Mais il faut encore s'asseoir sur l'estrade, à la table placée sous le dais, puis se présenter au balcon, assister au feu d'artifice, répondre aux acclamations de la foule. Il faut se contenter de la regarder cependant que les grands aumôniers de France et d'Italie bénissent le lit.
Napoléon ne peut s'empêcher, d'un geste vif, de les renvoyer.
Les portes sont refermées, enfin !
Elle est exténuée. Et il se sent vigoureux, jeune, conquérant.
Il est son Empereur, son maître.
Il oublie tout ce qui n'est pas cette chambre, cette jeune femme.
Il veut jouir d'être avec elle tout au long de la journée. Il n'a jamais vécu cela.
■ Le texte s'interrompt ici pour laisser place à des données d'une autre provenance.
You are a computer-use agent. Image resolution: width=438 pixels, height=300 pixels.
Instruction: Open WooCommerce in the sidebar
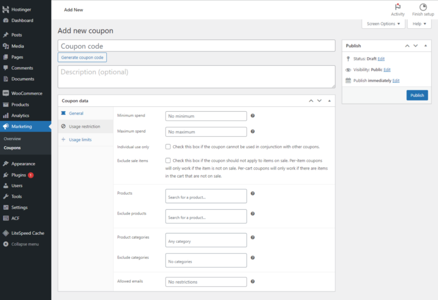(x=26, y=94)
C'est comme si le temps avait changé de rythme. Il décide de quitter les Tuileries pour Compiègne. Il y sera mieux pour jouir d'elle. Il écarte les aides de camp qui apportent des dépêches. Il fait attendre plusieurs jours Murat, qui sollicite en vain une audience. Il parcourt les nouvelles en provenance d'Espagne. Joseph se désespère. Le général Suchet n'a pu conquérir Valence. Berthier interroge : quand donc l'Empereur prendra-t-il la tête de ses armées pour en finir avec le « chancre de cette guerre d'Espagne » ?
Il ne veut pas quitter Marie-Louise. Il convoque Masséna, le nomme à la tête de l'armée. N'est-il pas « l'Enfant chéri de la Victoire » ? Masséna doit être capable de bousculer les trente mille Anglais de Wellington et les cinquante mille Portugais que le général anglais a formés.
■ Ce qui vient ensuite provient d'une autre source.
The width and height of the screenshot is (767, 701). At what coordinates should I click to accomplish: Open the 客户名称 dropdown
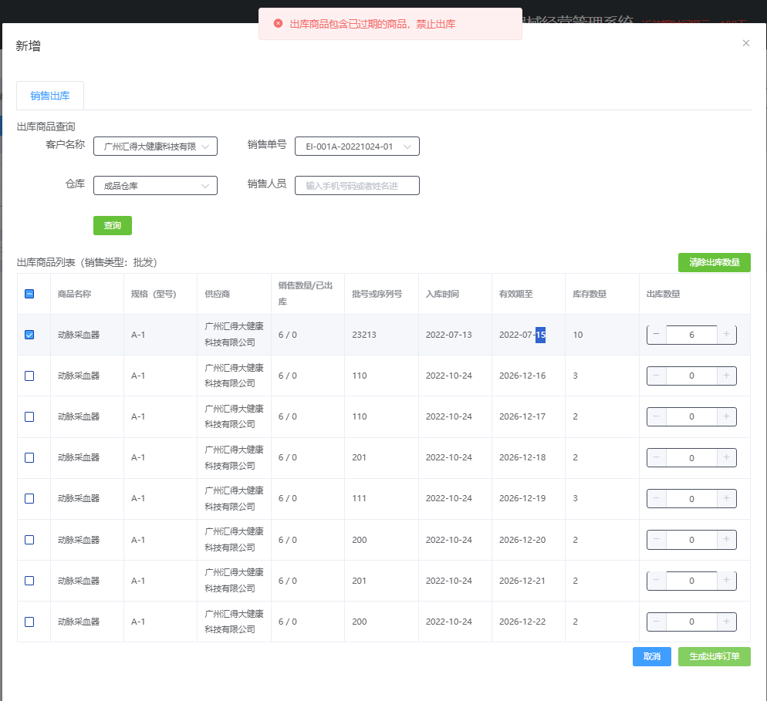[x=155, y=147]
Il voit s'éloigner Masséna. Il regarde dans le parc du château Marie-Louise qui essaie, entourée de ses dames d'honneur, de monter à cheval. Il rit de ses maladresses. Il se précipite. Il se sent léger, insouciant. A-t-il jamais connu cette impression de n'avoir aucun devoir sinon celui de s'amuser, de donner et de prendre du plaisir ? Est-ce cela, la vie ?
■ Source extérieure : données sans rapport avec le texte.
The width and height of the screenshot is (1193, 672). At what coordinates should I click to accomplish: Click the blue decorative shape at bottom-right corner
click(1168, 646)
Il faut qu'il dévore cette vie-là aussi, comme il a englouti l'autre, celle d'avant Marie-Louise. Il soulève Marie-Louise, la met en selle. Il tient le cheval par la bride, il court à côté. Il rit quand elle crie d'effroi. Il se fait approcher un cheval, il le monte sans bottes. Il est libre. Il est heureux. Il ne se souvient pas d'avoir éprouvé une telle sensation d'insouciance, sauf peut-être sur les quais d'Ajaccio, quand il était enfant.
Elle est une enfant qui ne sait rien, et il a envie de se laisser entraîner par elle à ces jeux de colin-maillard qu'elle aime. Il s'attarde à table parce qu'il lui plaît de la voir manger. Il n'a plus envie de se rendre à son cabinet de travail après avoir englouti quelques bouchées des différents plats. Il a envie d'étendre les jambes, de placer la main gauche dans son gilet. Il grossit. Il fait changer ses vêtements pour dissimuler son embonpoint. Il prise moins. Il se parfume à l'eau de Cologne. Il attend la nuit.
Le matin, il voit le docteur Corvisart, qui l'ausculte avec attention. Quelques furoncles là, des battements de cœur irréguliers, une toux tenace. Il repousse le médecin. Il se sent bien. Fatigue ? Allons donc ! Quarante et un ans ? On a l'âge de ses désirs ! Des nuits de jeune homme ? Et pourquoi pas, puisqu'il le peut ?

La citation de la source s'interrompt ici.